Stored items
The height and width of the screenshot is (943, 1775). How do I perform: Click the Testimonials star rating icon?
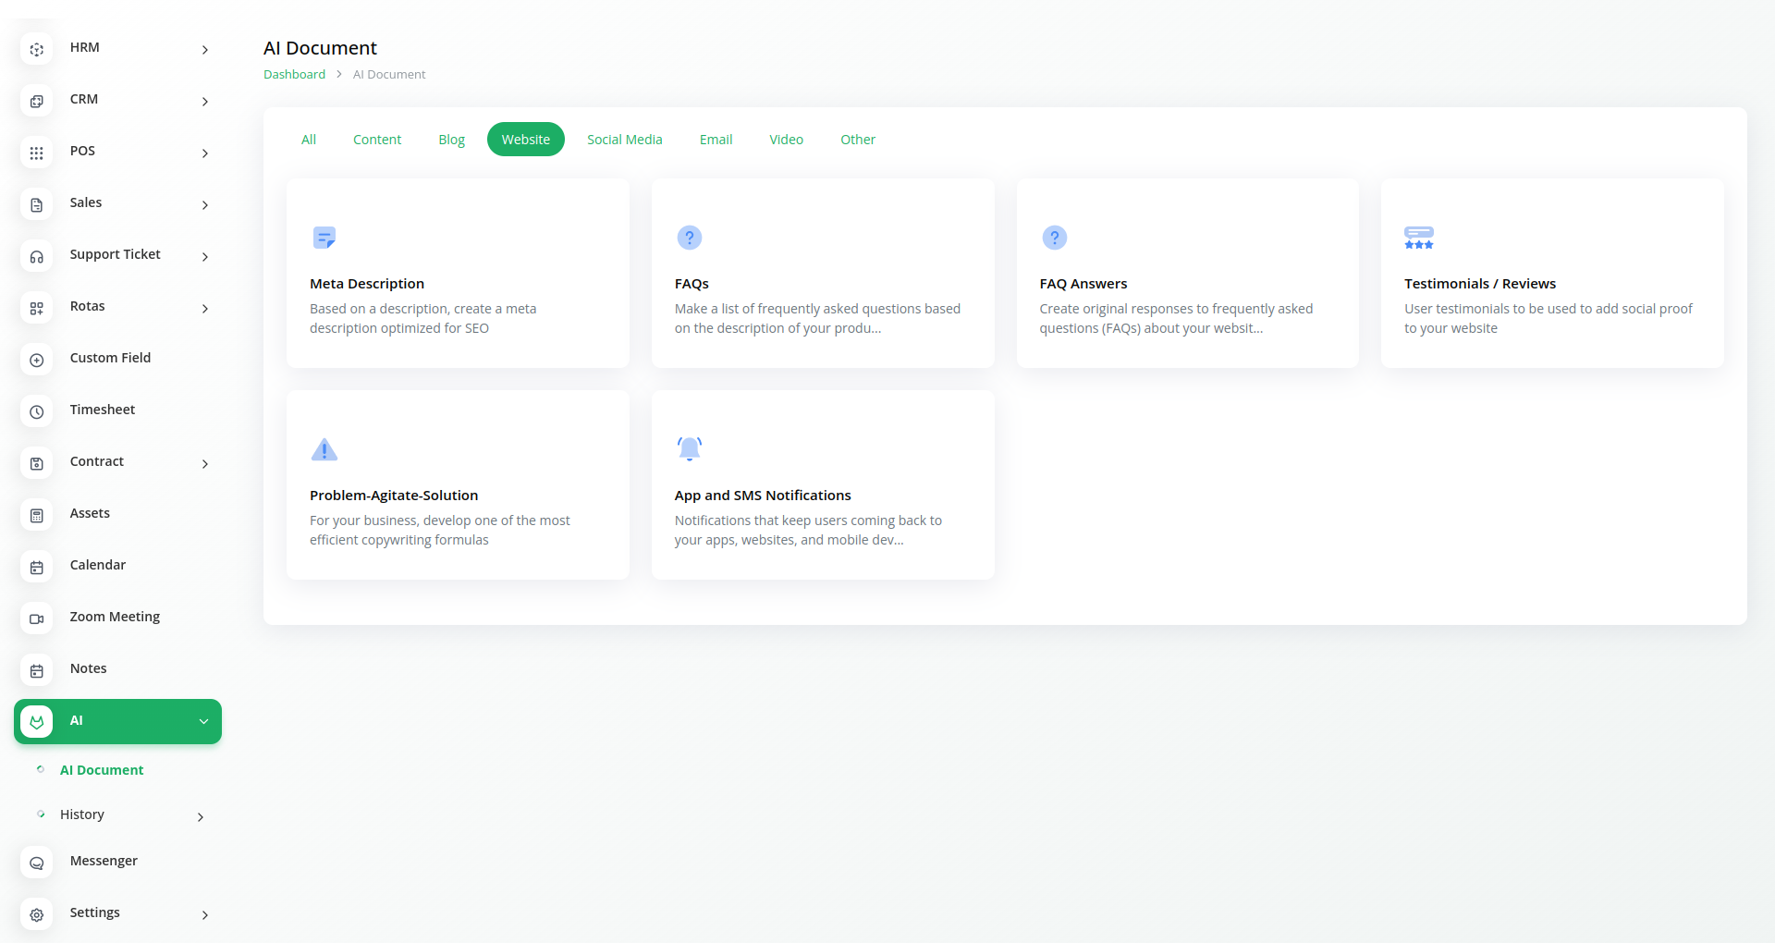pos(1418,238)
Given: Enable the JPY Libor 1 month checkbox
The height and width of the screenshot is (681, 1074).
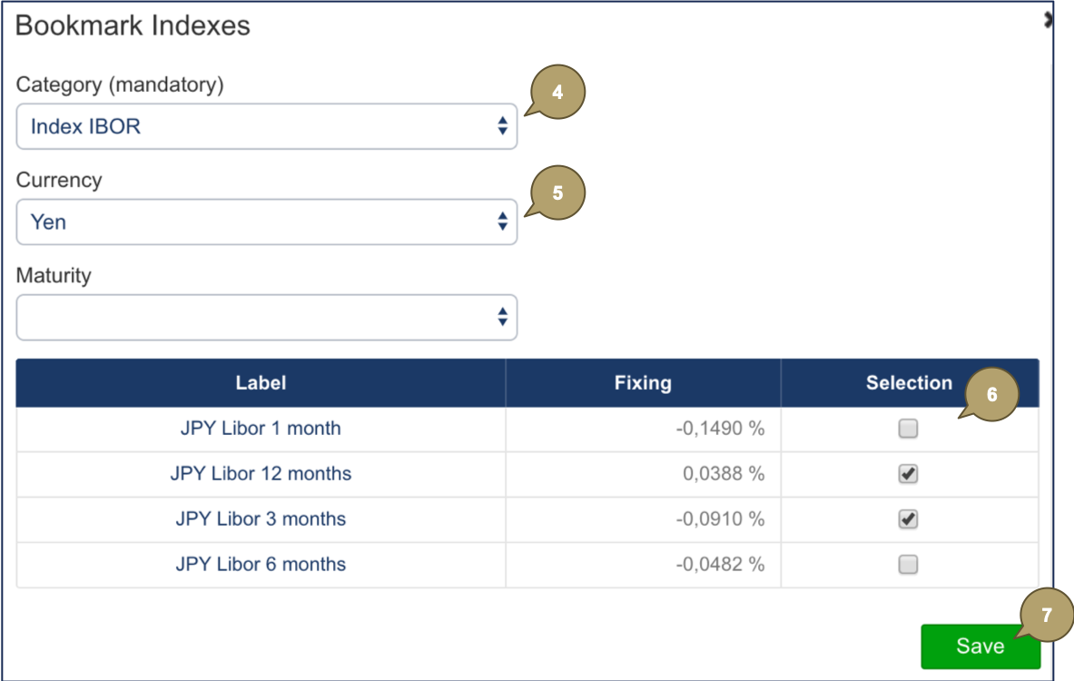Looking at the screenshot, I should coord(907,428).
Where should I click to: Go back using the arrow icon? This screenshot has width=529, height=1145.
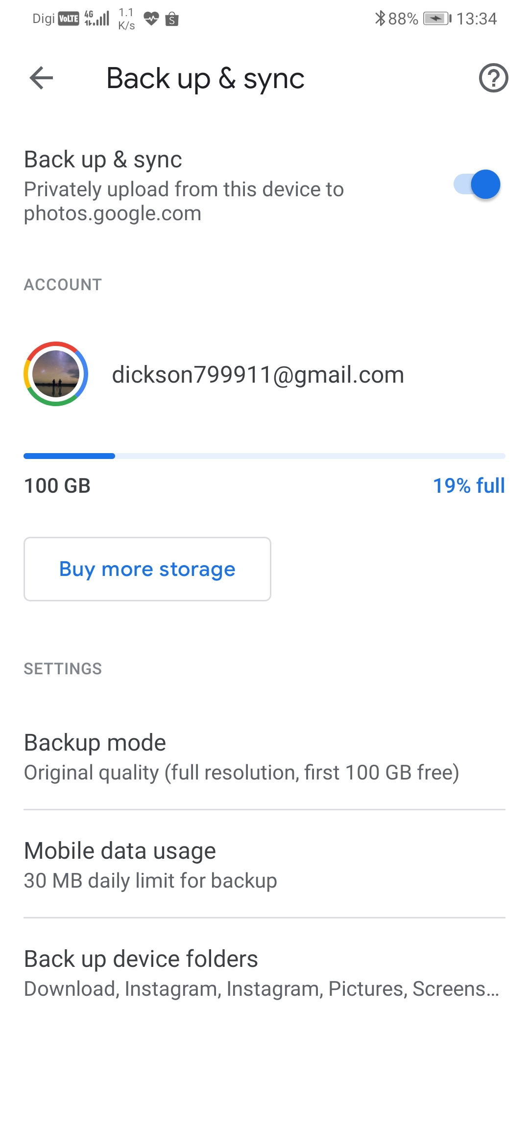pyautogui.click(x=41, y=78)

> _About this task_
You need to copy every entry exactly, taking out only the pictures.

> _Exercise output_
The height and width of the screenshot is (943, 1775). How do I perform: Click the Testimonials star rating icon?
pos(1418,238)
Given: Enable the JPY Libor 1 month checkbox
The height and width of the screenshot is (681, 1074).
Looking at the screenshot, I should coord(907,428).
Where should I click to: Go back using the arrow icon? This screenshot has width=529, height=1145.
pyautogui.click(x=41, y=78)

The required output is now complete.